Stalker? Orang yang tadi? Kalau begitu, orang yang kemarin dan orang yang di minimarket? Stalker juga? Kepalaku berdenyut.

"Emma? Kau baik-baik saja?"

"Hm? Iya." Aku mengangkat tubuhku, berusaha untuk duduk.

Dylan tiba-tiba memelukku dengan erat. "Jangan khawatir, aku ada di sisimu."

Aku baru menyadari, aku sekarang sedang duduk di ranjang yang ada di rumah Dylan dan dipeluk oleh Dylan. Wajahku pasti memanas.

"Oh iya, tadi aku sudah meminta tolong pada Lin untuk menandatangani absenmu."

Aku juga baru sadar aku tidak kuliah hari ini.

"Dylan?"

"Hm?"

"Bisakah kau berhenti memelukku? Aku agak kesulitan bernafas." Tentu saja aku kesulitan bernafas. Aku dipeluk erat oleh seorang idola di kampus.
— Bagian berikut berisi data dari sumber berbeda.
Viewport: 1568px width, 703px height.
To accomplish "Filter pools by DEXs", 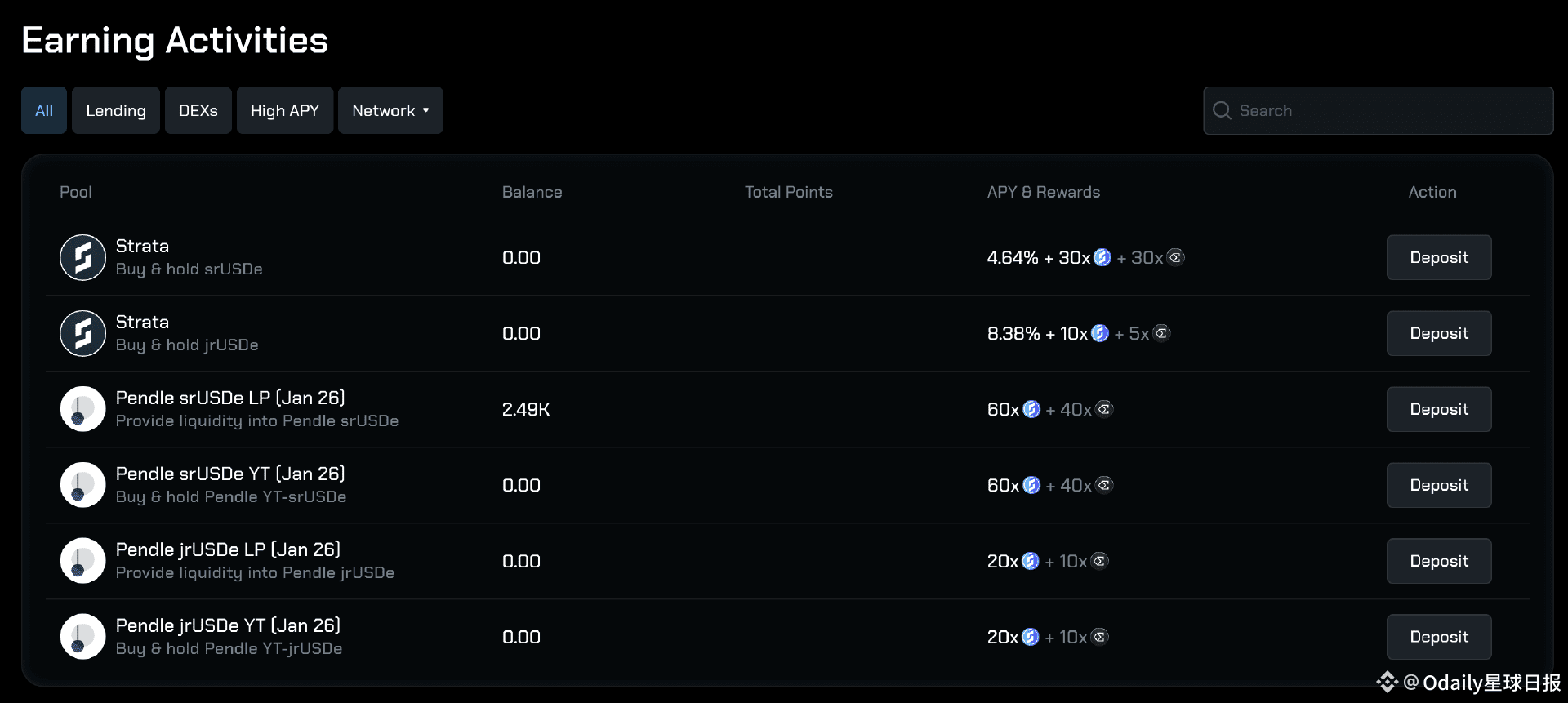I will [198, 110].
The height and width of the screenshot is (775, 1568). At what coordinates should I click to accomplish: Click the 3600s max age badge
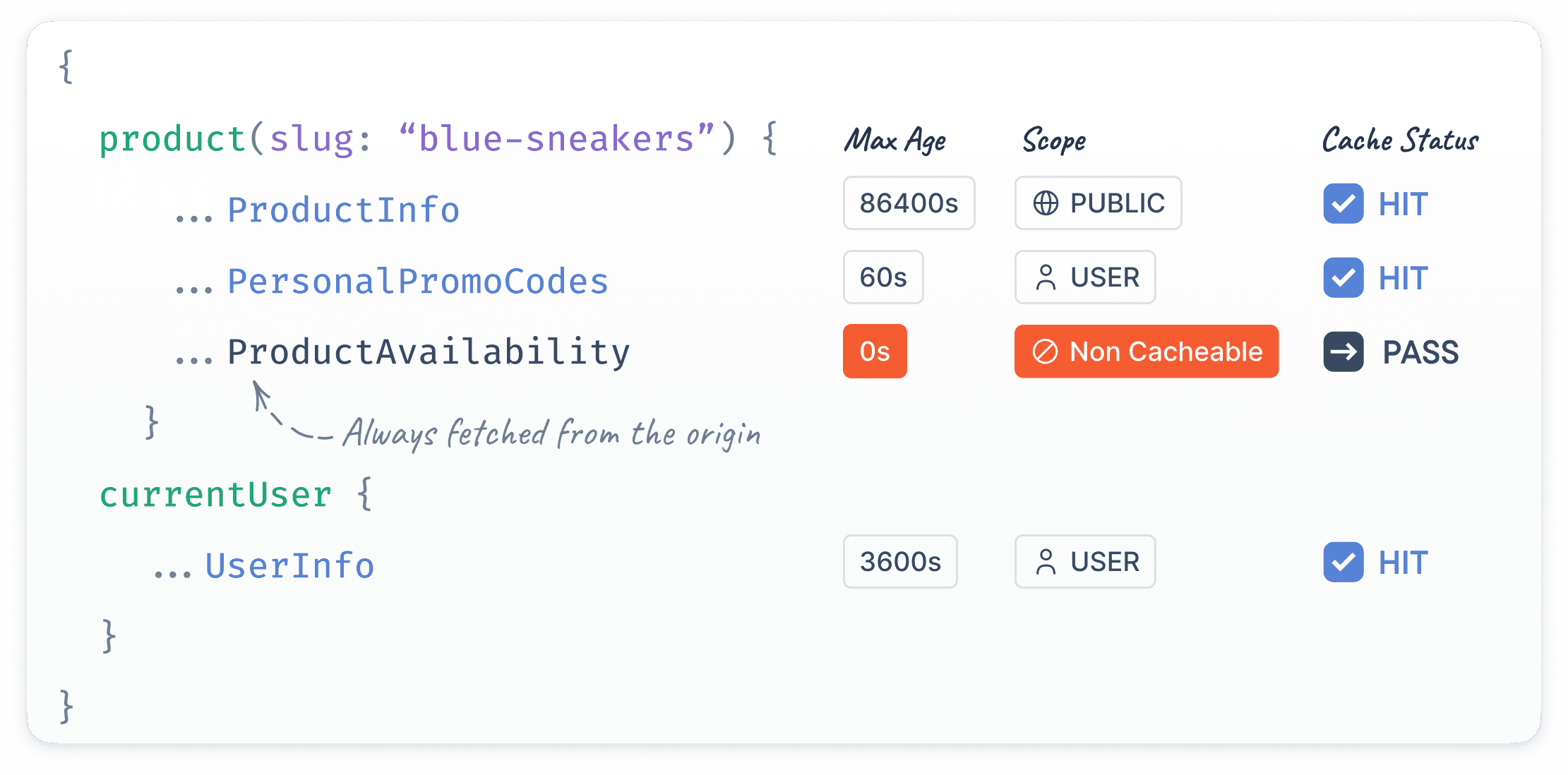point(900,562)
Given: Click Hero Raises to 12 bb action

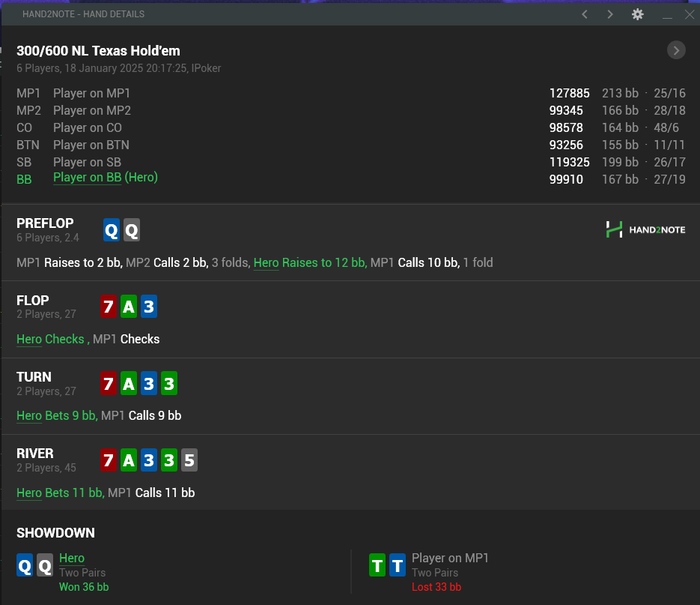Looking at the screenshot, I should click(310, 263).
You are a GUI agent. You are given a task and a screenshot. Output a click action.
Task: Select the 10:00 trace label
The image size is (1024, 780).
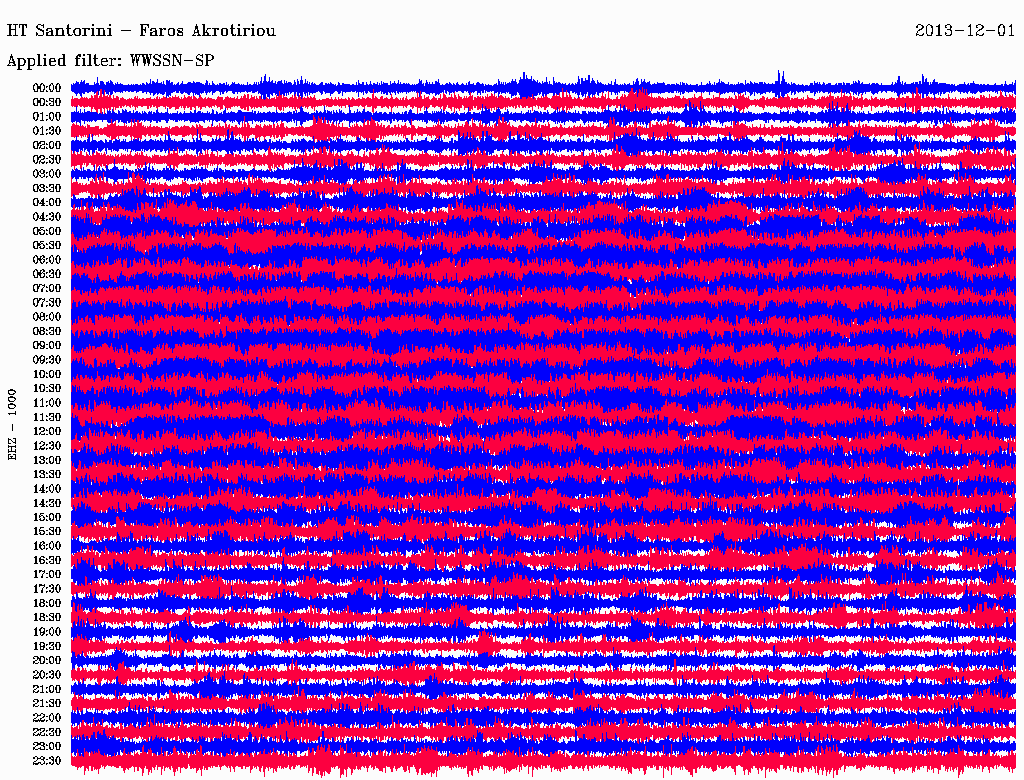tap(47, 374)
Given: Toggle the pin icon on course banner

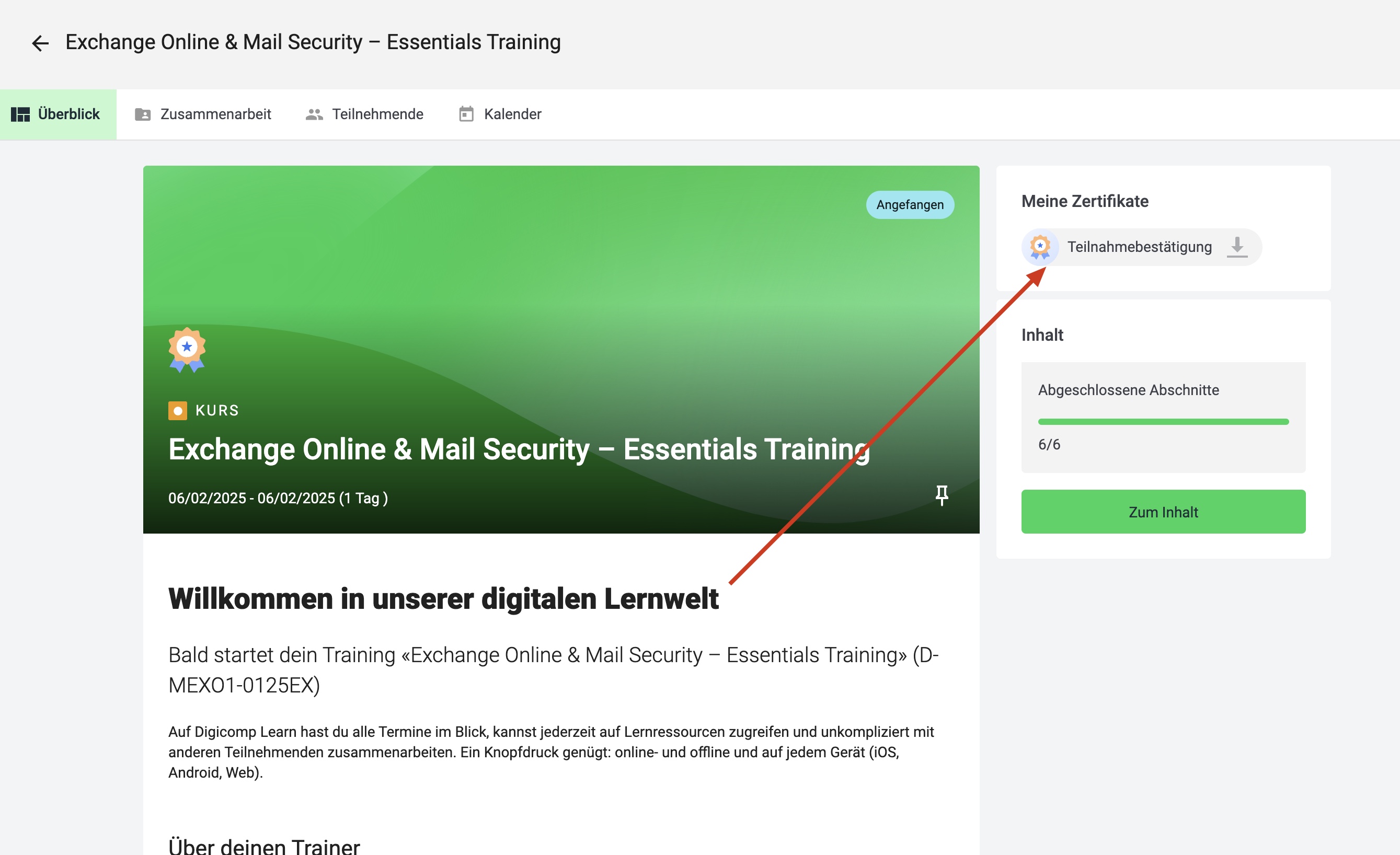Looking at the screenshot, I should [x=942, y=495].
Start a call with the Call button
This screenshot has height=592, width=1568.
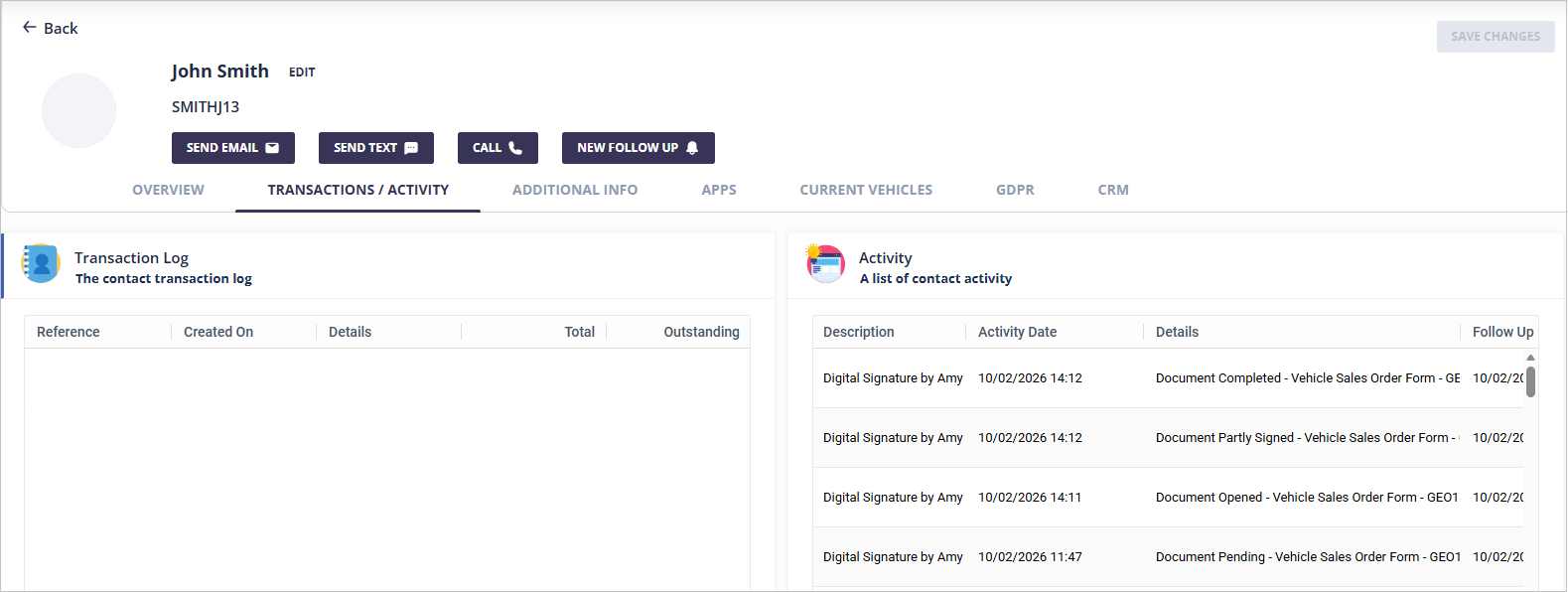(x=498, y=148)
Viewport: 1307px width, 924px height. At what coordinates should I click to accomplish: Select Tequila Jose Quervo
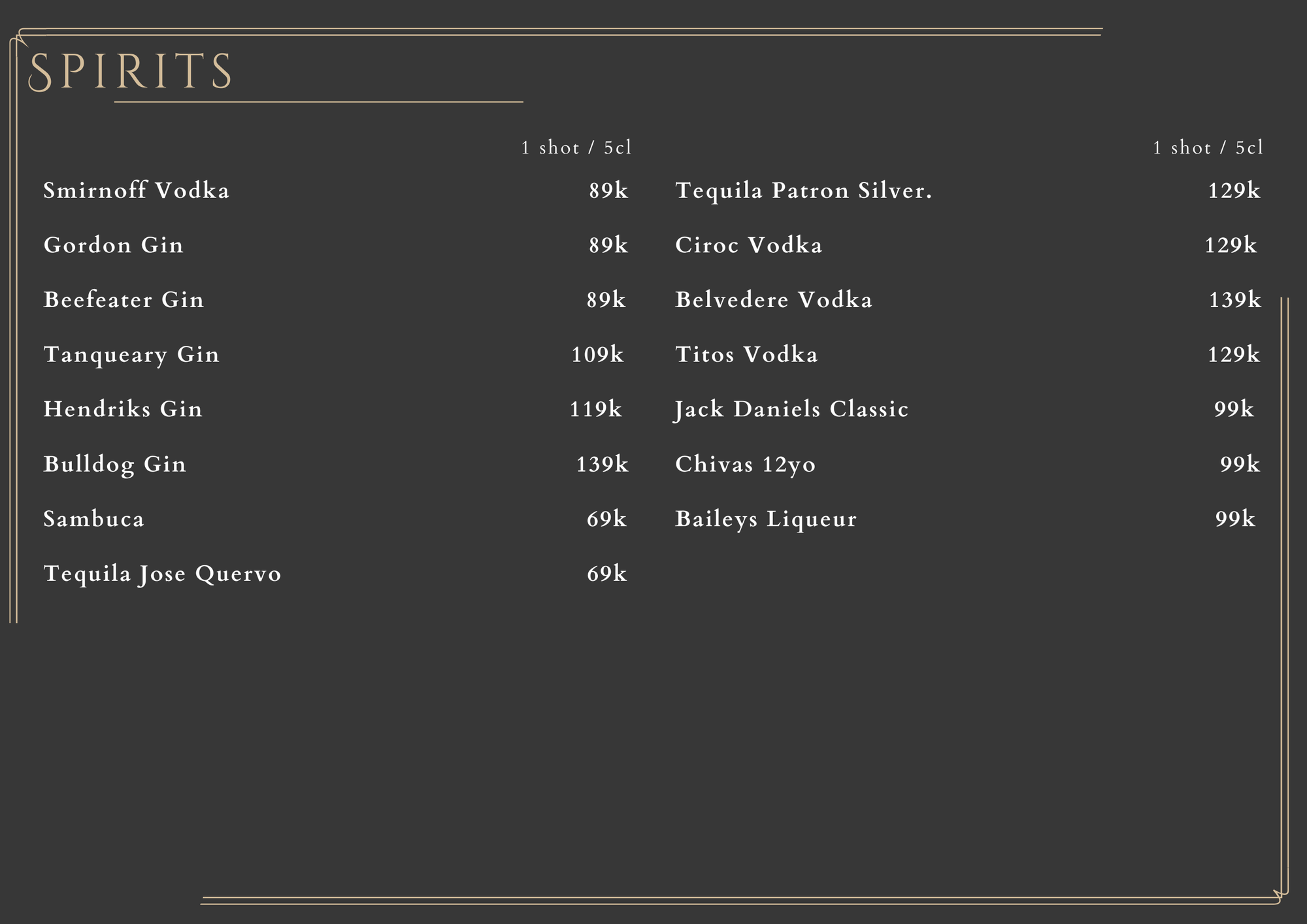tap(163, 574)
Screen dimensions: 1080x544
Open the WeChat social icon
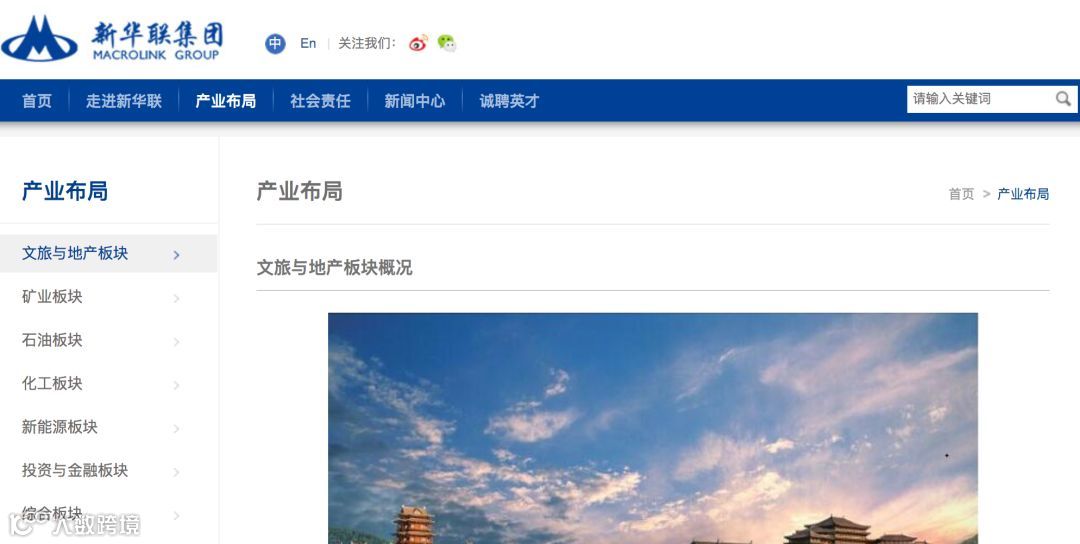click(x=447, y=43)
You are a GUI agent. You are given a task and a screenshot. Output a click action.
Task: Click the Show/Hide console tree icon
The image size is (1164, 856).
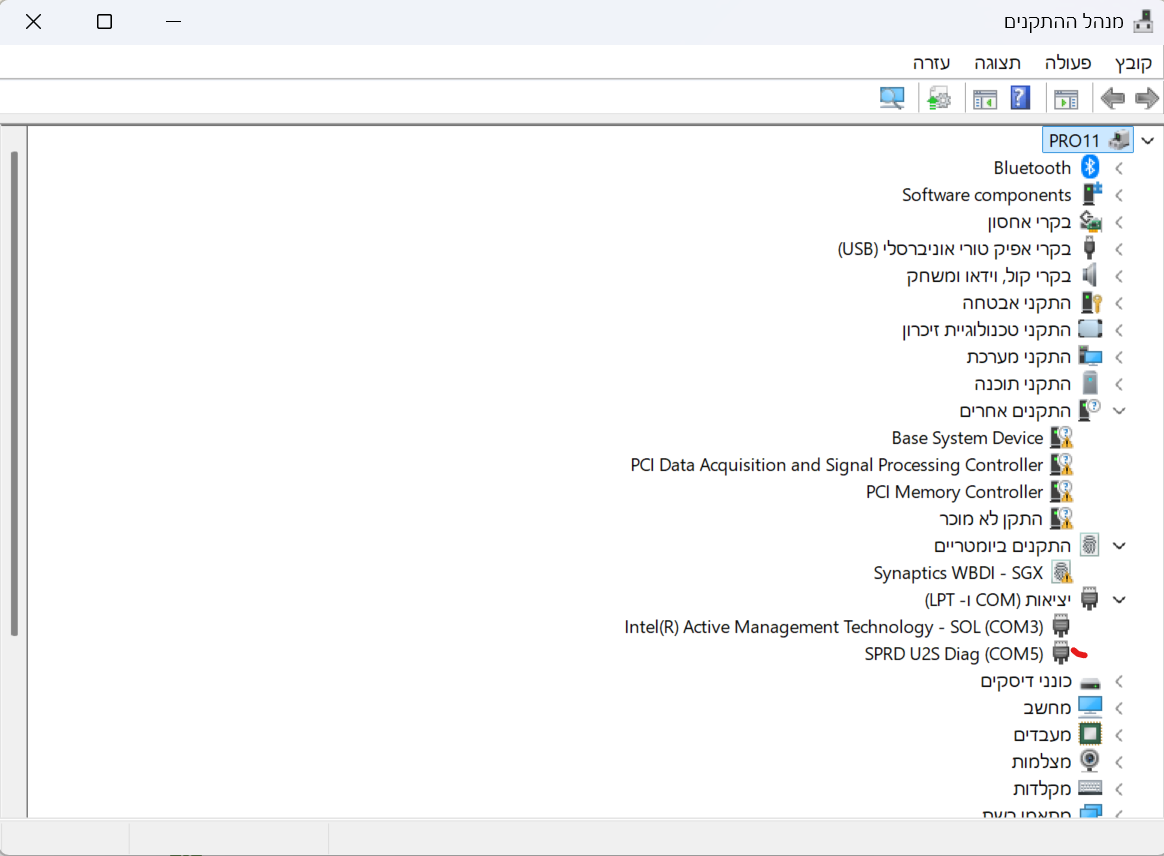[1066, 97]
"Apakah aku memelukmu terlalu erat?" Dylan melepaskan pelukannya sambil menatapku dengan tatapan bersalah. "Maafkan aku."

"Ha? I-ini bukan salahmu." Aku menundukkan kepalaku, menyembunyikan wajahku yang memerah.

"Sebaiknya kita pergi makan siang, ini sudah siang dan kau belum makan pagi."

Bagaimana bisa ia tahu aku belum makan pagi dan bagaimana bisa ia tahu jadwal kuliahku hari ini?

Aku tidak ingin curiga pada Dylan, ia tidak mungkin kan orang yang di minimarket atau orang yang kemarin mengejarku.

Tunggu dulu, kalau kupikir-pikir, tadi seseorang yang menggunakan topi hitam dan masker mendorong stalker itu dan pada saat itu aku mendengar Dylan memanggil namaku.

Tunggu dulu, ini tidak mungkin. Aku bahkan tidak ingat postur tubuh pria yang tadi. Tidak mungkin itu Dylan. Instingku berkata itu bukan Dylan. Lalu siapa?